This is a frustrating book: it combines an enormous potential with an ultimate failure to face up to it. There are eight stories here about the Philo-Vance like dilettante Trevis Tarrant, who lives a life of luxury in Manhattan with a manservant who is a Japanese spy. His narrator is his friend and would-be brother-in-law Jerry Phelan.

 

Like Carr, King takes chances; sometimes these come off, as in the excellent stories "The Episode of the Vanishing Harp" and "The Episode of the Nail and the Requiem". The first suffers only from a touch of Freudianism and a slight tendency to melodrama: the second is absolutely perfect and couldn't have been bettered. If Daly had been able to keep up this quality throughout he would deserve a place in the front rank of GAD writers.

 

But he couldn't, or chose not to, and so we have second-rate stories too - "The Episode of the Codex' Curse" and "The Episode of the Man With Three Eyes" merely scrape by. "The Episode of the Tangible Illusion" is entirely predictable and "The Episode of Torment IV" relies on one of those dreary Horrors Unknown to Science, but not, alas, to pulp fiction. "The Episode of the Headless Horrors" is grisly racist fare which casts the police as bumbling morons.

 

Did King realise he was setting up expectations he couldn't fulfil?

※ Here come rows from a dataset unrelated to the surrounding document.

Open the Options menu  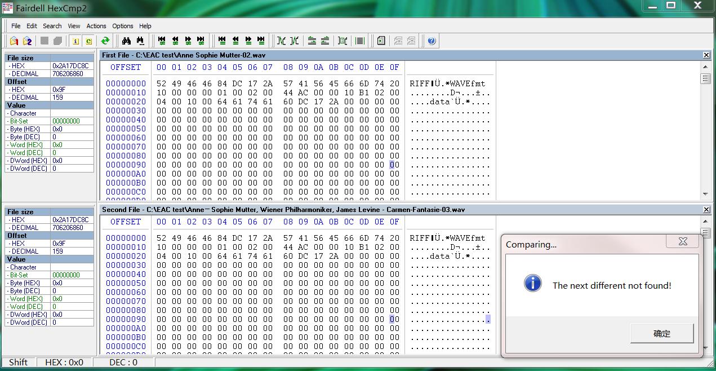point(122,26)
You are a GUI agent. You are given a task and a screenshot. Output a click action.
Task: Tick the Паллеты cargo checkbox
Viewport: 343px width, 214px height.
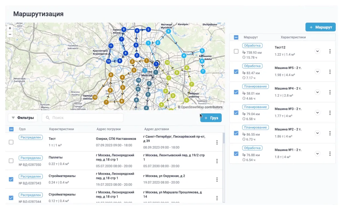pyautogui.click(x=11, y=161)
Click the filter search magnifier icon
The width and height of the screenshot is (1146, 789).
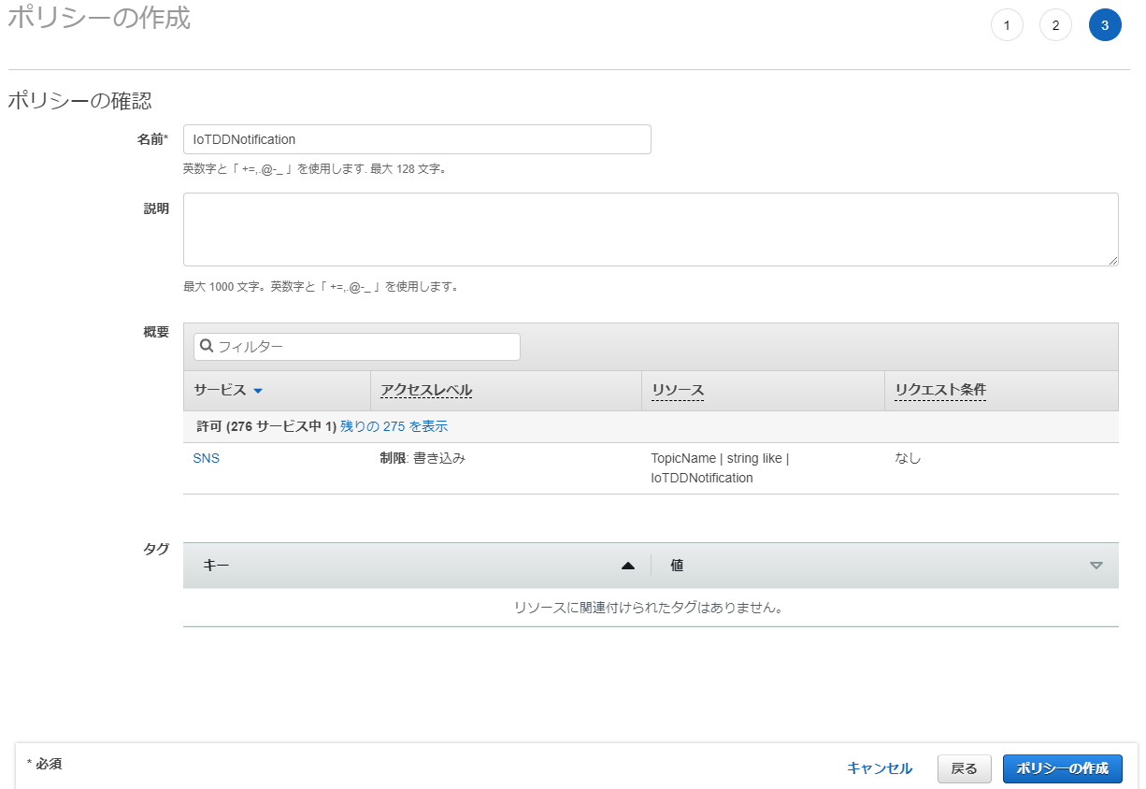tap(208, 346)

It would explain the last story, "The Episode of the Final Bargain", which concludes a long-winded ramble about psychic phenomena with a chance for Tarrant to bow out more or less gracefully. It would explain the references in the text of this story and "The Man With Three Eyes" to other Tarrant stories which appear never to have seen the light of day. It would help to explain how the series combines first-rate tales of deduction with the kind of feeble-minded occultism we associate with Carnacki the Ghost Finder.

 

If King genuinely believed this claptrap then he needed psychiatric help himself -- not the first psychologist to do so by any means. If he didn't then he has short-changed his readers with patronising nonsense. Don't buy the book: but read the two first-rate stories if you can.

 

Jon.


B

Twelve stories that go beyond bizarre into the realms of pure fantasy—and succeed.  Many of the stories are “straight” crime problems, but have mythical or legendary backgrounds: Aztec curses, a new Mary Celeste, voodoo, and Irish legends.  The best of these, the famous “Episode of the Nail and the Requiem”, is a pure, materialist detective story, albeit with the clue in a mad artist’s painting.  In many of these, as in the Sherlock Holmes tales, there is little mystery of who the villains are; the main problem is how.  The two most imaginative stories in the book, and arguably the best, “The Final Bargain” and “The Perilous Talisman”, are more mystical, albeit with some crime elements in the latter.  These build on the mythical elements of the earlier tales, and have Tarrant discovering the lost wisdom / “magic” of the Ancient Egyptians, a higher civilisation.  These are splendidly original, and appeal to my taste for the outré.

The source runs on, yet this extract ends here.